From the items below, extract everything from the line containing "696x567 pixels." down to the end of the items, inclusive, and reproduce those lines without alteration.

Stored dataset items:

%%

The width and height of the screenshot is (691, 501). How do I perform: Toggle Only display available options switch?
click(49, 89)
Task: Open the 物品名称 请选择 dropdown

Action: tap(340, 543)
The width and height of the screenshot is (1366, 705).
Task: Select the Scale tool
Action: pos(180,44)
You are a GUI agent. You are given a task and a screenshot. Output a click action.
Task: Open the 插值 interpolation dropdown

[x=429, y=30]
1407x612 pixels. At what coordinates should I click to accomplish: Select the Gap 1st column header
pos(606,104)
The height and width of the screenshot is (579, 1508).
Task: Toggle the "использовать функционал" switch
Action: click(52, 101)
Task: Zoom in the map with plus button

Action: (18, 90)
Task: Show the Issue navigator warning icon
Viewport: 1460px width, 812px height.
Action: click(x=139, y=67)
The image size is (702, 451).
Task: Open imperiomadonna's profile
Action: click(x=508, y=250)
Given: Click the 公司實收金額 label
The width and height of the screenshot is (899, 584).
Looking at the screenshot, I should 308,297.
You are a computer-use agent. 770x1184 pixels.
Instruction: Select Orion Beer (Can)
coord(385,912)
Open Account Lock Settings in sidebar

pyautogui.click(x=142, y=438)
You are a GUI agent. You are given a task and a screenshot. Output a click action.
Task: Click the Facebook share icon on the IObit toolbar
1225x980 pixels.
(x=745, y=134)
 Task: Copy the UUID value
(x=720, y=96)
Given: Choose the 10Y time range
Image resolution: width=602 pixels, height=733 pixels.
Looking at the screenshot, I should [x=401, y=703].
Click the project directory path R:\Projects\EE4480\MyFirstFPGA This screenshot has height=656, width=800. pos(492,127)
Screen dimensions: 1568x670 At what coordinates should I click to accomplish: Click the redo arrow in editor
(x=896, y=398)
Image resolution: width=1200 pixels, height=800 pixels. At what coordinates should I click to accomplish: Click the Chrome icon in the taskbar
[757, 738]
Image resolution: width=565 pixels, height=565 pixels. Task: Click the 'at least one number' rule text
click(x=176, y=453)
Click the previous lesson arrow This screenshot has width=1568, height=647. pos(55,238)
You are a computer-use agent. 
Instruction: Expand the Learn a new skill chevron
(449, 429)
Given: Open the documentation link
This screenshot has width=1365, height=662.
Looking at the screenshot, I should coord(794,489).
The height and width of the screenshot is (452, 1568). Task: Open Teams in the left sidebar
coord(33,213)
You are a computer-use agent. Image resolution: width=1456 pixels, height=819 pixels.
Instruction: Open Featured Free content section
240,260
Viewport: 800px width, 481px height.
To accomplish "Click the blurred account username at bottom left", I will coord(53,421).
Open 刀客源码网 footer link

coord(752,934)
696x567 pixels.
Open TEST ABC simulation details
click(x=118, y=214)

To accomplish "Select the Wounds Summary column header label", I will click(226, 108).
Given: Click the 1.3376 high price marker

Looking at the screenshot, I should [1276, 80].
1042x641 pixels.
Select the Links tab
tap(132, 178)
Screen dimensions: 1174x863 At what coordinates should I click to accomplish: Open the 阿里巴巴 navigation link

%%

Exercise result:
696x567 pixels.
Open TEST ABC simulation details
click(x=118, y=214)

To accomplish "Select the Wounds Summary column header label", I will click(226, 108).
Given: Click the 1.3376 high price marker

Looking at the screenshot, I should [1276, 80].
1042x641 pixels.
Select the Links tab
tap(132, 178)
Screen dimensions: 1174x863 At what coordinates should I click to accomplish: Open the 阿里巴巴 navigation link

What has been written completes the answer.